Le 13 janvier, les pilotes de Brussels Airlines ont organisé une grève sauvage contre les avantages sociaux qui n’ont pas suivi l’inflation. En mai de l’année dernière, 99 % des membres de base de la Southwest Airlines Pilots Association ont voté en faveur d’un mandat de grève pour la première fois dans l’histoire de l’entreprise, avec 98 % des membres participant au vote ! Fin janvier, les pilotes ont voté à 93 % pour un nouveau contrat qui augmentera les salaires de près de 50 % sur sept ans et augmentera les prestations de retraite.
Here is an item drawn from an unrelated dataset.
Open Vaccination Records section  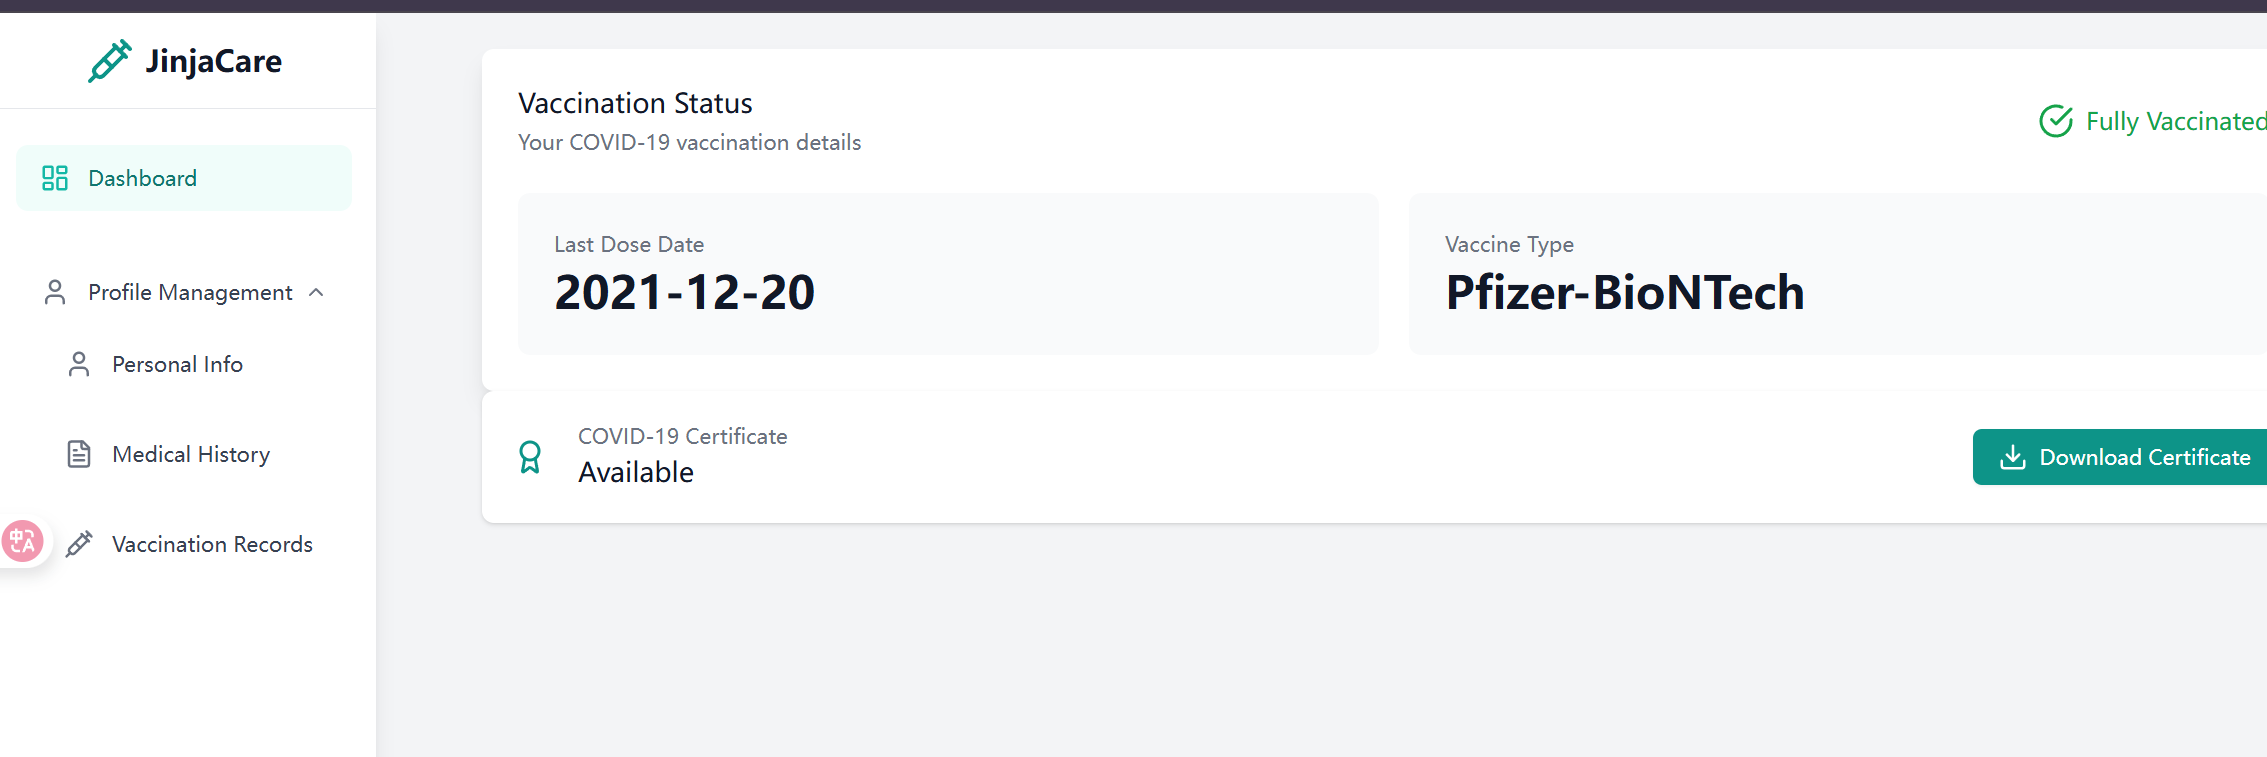(212, 544)
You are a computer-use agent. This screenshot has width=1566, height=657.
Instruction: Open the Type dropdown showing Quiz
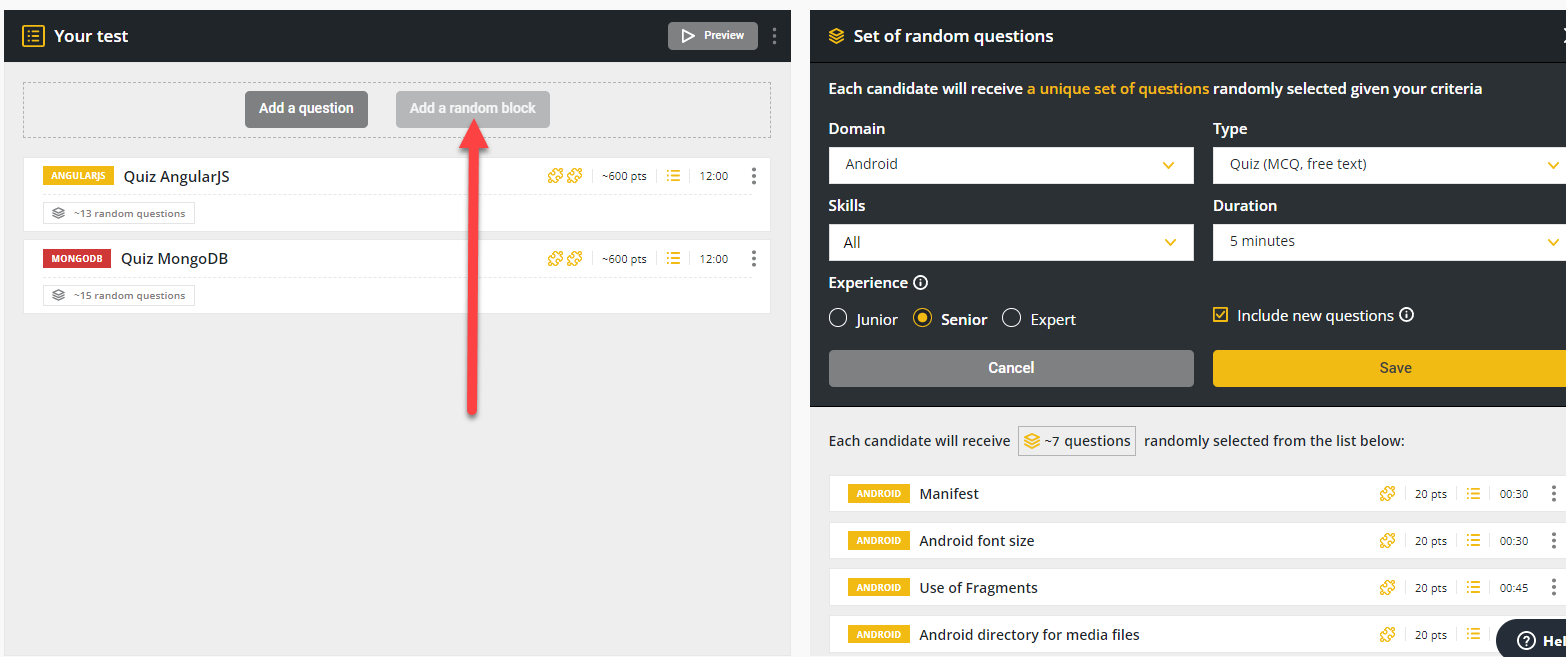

En septembre, une écrasante majorité de 99 % des agents de bord d’American Airlines ont voté en faveur d’une grève, avec plus de 93 % de participants au vote. American Airlines est exploitée par plus de 26 000 agents de bord syndiqués au sein de l’Association of Professional Flight Attendants, qui exigent de meilleurs salaires et de meilleures conditions de travail par rapport au bénéfice déclaré de 1,3 milliard de dollars par la société au deuxième trimestre de l’année dernière.

Aux États-Unis, les Teamsters forment actuellement une coalition pour syndiquer plus de 50 000 travailleurs chez Delta, notamment des travailleurs des rampes, des tours et du fret, des agents de bord et des mécaniciens.

Cette année, le contrat expirera pour les machinistes de Boeing de la région de Seattle syndiqués au sein du district 751 de l’IAM. Selon un travailleur, ils sont motivés à l’idée de remporter les augmentations du coût de la vie sans lesquelles ils ont passé plus de dix ans, notamment en se préparant pour une grève.

Les voyages aériens, qui font tant partie intégrante des infrastructures publiques et de la sécurité, comme Boeing, Spirit Aerosystems et même toutes les compagnies aériennes, ne sont pas en sécurité entre les mains des milliardaires. Ce sont les travailleurs qui savent comment les choses doivent fonctionner, et ce sont les travailleurs qui veulent bien faire leur travail et assurer la sécurité des gens. Les travailleurs doivent faire en sorte que ces entreprises deviennent la propriété publique démocratique et les gèrent dans l’intérêt public, avec une organisation démocratique de l’ensemble du secteur.